Dès que des données sont stockées, il existe un risque que des pirates informatiques puissent les utiliser à mauvais escient. Le vol, la vente et la manipulation de données, qui pourraient avoir de graves conséquences en particulier dans le secteur de la santé, sont un problème à prendre en considération. Pour y répondre, ces données sensibles sont stockées sur des serveurs spécialement sécurisés. Leur protection est une haute priorité. La directive fédérale sur le traitement des données personnelles dans le secteur médical inclut également des prescriptions précises en matière de sécurité des données. Entre autres, les exigences réglant l’accès aux données et son contrôle y sont clairement stipulées.

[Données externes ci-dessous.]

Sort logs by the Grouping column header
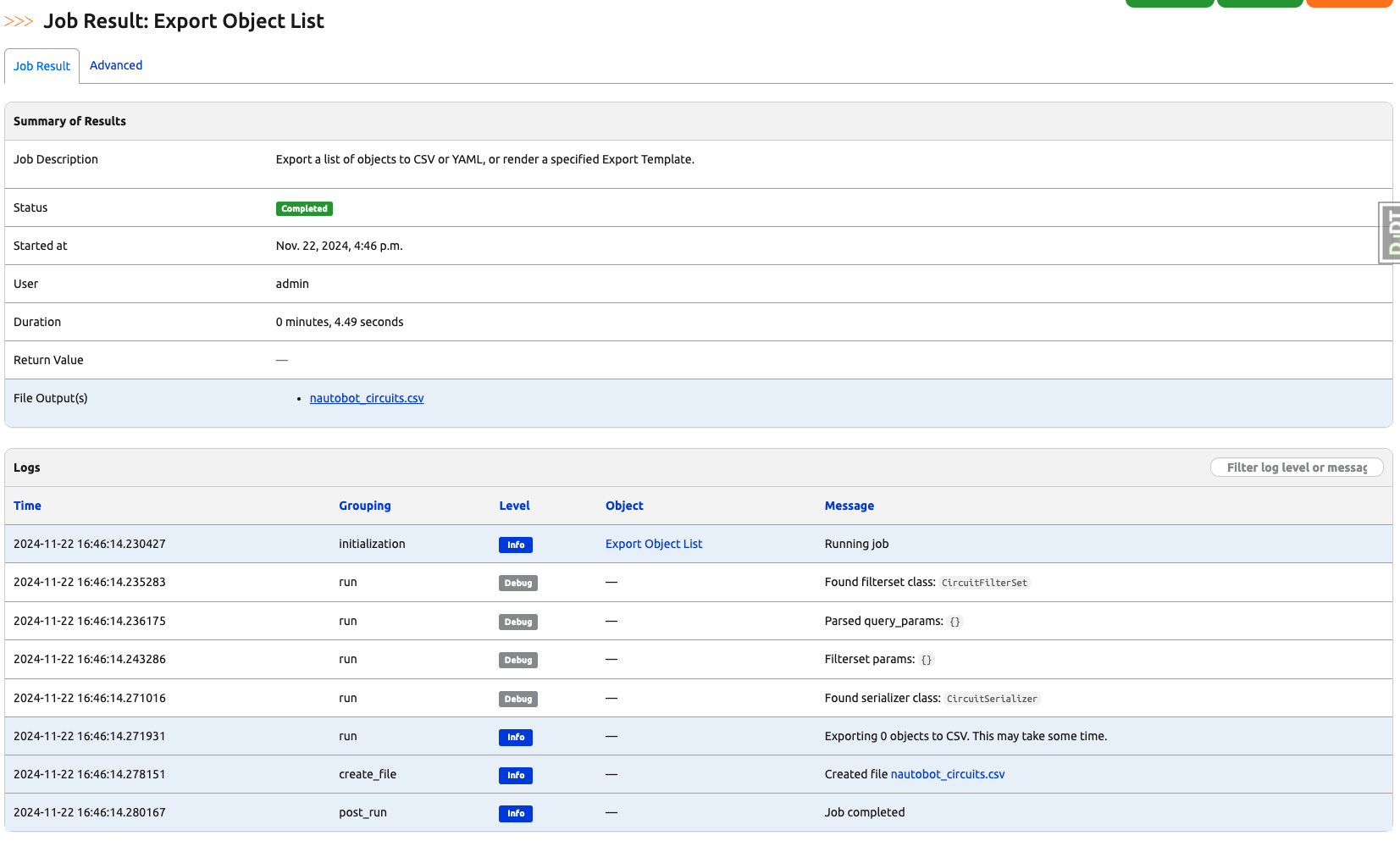 point(364,506)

La recherche est également soumise aux règles de l’éthique médicale. Pour garantir un degré élevé de protection de la personne, la loi fédérale relative à la recherche sur l’être humain en fixe les principes éthiques et juridiques, et détermine également les limites qui l’encadrent. Les principes éthiques fournissent aux chercheurs des lignes directrices, telles que le principe de non malfaisance. Si les chercheurs trouvaient dans leurs données les indices d’une maladie grave, ils seraient obligés de la signaler à la personne concernée dans le cas où l’atteinte pourrait être évitée. Toutefois, les personnes concernées ont toujours le droit à l’autodétermination et peuvent donc décider au préalable si elles souhaitent ou non recevoir cette information en pareil cas. Cet exemple démontre la haute sensibilité des données et la nécessité d’une régulation claire et rigoureuse quant à leur traitement.
En Suisse, la mise en place de différentes plates-formes de stockage des données personnelles de santé est en cours. En dernier recours, nous devons choisir nous-mêmes ceux à qui nous confions nos données. Selon la plate-forme choisie, la souveraineté des données appartient soit aux membres eux-mêmes, soit au prestataire correspondant. Néanmoins, les différents prestataires partagent une idée similaire: sécuriser les données de manière centralisée et donner à chacun la possibilité de rendre celles qui le concernent accessibles aux médecins ou aux chercheurs.
La recherche en science des données dans le secteur de la santé n’est pas encore explorée; elle présente un grand potentiel pour comprendre les maladies et pour en améliorer le diagnostic et le traitement. A long terme, on peut s’attendre à ce que l’intégration conjointe de la recherche sur les mégadonnées et de la science des données en général soit profitable à la médecine.